Recuerdo a la Chelita Medinacelli, con ellas dormí abrazada. Recuerdo el encierro durante el golpe de Natusch, efímero como el golpe, en casa del único amigo que tenía una, convertida en campamento y estado mayor; el encierro de García Meza en la misma casa donde vivía una amiga del recientemente muerto Arce Gómez, que rompía su toque de queda visitándola y obligándonos a silenciar para no ser descubiertas; a mi pequeña hija, cuyos pasitos podían ser una señal de nuestra existencia y nuestro fin.
De ahí pasamos al encierro del gran Plutarco, en la Embajada de México, no duramos ni un día y nos llevó a otro de cinco estrellas, en la Embajada de Bélgica, con un embajador al que bautizamos como Obelix; éramos tres familias, la mía y dos argentinas de Montoneros y del ERP. Allí pasamos viendo a Rosa de Lejos y deshojando hojitas de cilantro, jugando monopolio y leyendo lo poco que había.
De tanto en tanto, Obelix ganaba la partida de monopolio y descorchaba un vino. Fuimos, creo, los últimos en salir del país. Nunca olvidaré el grito libertario de mi hijita, que cuando bajó del avión se lanzó a correr manos en alto, recordando que el grito y el movimiento son libertad.
Por eso es que la cuarentena de hoy, con su inevitable parentesco con otros encierros, es distinta.
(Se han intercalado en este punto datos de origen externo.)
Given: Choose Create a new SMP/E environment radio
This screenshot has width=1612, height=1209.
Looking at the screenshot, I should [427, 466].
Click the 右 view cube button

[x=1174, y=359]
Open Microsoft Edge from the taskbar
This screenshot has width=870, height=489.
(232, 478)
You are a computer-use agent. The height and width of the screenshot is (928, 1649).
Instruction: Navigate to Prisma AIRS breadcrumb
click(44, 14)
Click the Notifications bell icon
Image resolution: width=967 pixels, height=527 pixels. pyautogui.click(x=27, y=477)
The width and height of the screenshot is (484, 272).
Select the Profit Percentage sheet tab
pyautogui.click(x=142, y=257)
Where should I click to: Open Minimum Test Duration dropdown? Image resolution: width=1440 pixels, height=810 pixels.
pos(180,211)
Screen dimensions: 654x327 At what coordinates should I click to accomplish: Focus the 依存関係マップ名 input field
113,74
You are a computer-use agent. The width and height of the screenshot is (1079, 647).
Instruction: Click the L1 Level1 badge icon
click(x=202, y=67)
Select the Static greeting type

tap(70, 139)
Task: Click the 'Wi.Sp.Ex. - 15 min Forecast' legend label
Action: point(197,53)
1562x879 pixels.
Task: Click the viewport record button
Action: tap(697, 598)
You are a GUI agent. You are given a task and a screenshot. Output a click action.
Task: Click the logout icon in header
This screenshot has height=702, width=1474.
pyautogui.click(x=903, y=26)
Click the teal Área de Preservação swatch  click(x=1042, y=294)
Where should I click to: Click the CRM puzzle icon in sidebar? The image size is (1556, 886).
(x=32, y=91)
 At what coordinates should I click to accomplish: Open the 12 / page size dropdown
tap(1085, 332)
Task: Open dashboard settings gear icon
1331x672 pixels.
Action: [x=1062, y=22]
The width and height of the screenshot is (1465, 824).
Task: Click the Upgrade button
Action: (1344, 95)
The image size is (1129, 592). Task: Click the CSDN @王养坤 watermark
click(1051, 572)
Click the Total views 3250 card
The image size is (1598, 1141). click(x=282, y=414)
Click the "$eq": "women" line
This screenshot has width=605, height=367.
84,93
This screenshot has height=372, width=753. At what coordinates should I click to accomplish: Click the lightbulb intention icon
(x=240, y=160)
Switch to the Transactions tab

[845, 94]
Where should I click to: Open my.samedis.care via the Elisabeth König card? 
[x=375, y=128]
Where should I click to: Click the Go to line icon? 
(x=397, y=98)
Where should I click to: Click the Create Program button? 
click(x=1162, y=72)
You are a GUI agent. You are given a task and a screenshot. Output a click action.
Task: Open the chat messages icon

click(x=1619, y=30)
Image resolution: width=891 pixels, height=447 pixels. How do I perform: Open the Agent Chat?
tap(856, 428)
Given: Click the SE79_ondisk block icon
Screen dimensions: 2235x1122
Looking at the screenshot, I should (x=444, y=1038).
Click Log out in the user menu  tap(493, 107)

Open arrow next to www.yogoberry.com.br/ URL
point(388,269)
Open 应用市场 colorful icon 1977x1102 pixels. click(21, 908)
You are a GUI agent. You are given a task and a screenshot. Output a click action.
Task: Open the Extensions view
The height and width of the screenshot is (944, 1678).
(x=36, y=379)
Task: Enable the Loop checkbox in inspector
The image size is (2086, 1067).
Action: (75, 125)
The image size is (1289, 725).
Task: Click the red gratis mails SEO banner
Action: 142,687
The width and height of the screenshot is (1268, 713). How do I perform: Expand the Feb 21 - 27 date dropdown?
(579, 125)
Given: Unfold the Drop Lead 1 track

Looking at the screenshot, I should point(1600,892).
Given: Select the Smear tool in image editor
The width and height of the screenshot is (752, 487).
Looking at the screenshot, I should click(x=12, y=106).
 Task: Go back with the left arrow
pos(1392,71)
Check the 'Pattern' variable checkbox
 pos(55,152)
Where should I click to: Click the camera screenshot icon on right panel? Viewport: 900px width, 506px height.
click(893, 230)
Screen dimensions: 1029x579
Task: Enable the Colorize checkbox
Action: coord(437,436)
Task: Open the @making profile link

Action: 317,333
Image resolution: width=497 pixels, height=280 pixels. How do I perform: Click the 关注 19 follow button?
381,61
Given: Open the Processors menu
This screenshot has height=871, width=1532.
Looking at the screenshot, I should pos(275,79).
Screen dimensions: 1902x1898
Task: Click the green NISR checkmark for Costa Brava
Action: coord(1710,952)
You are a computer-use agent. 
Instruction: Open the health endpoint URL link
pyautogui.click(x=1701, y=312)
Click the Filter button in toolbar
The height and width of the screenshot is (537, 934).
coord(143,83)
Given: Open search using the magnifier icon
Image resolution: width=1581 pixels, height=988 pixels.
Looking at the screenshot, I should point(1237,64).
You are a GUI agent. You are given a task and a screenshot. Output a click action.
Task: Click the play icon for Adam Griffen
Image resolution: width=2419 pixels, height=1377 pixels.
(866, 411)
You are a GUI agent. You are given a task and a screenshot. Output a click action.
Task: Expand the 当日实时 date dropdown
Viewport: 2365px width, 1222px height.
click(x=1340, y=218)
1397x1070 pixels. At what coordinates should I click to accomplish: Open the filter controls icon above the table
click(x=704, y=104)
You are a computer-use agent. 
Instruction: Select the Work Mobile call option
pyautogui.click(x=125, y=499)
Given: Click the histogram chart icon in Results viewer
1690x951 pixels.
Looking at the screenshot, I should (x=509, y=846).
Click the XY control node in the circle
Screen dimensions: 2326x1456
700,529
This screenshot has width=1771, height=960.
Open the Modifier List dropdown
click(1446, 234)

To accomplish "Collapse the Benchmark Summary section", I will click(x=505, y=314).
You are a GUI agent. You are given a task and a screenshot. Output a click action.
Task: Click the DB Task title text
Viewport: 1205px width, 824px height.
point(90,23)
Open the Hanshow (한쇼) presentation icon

Primero, es voluntaria y por el bien común. Muchos enfermos, como los de cáncer, que luchan por la vida, sentirán que no están solos en su fragilidad. El Covid19 ha tenido la virtud de democratizar la muerte, aunque inclusive en éste último escalón, el mundo real sigue siendo tan desigual como el que combatimos hace décadas; hoy todos podemos sentir en carne propia que este encierro nos aleja de la muerte, a diferencia de los otros, que bien podían ser su antesala. Por último, ni el miedo ni el coraje son siempre iguales, como no lo son los encierros, por mucho que se parezcan.
Sonia Montaño Virreira es adulta mayor.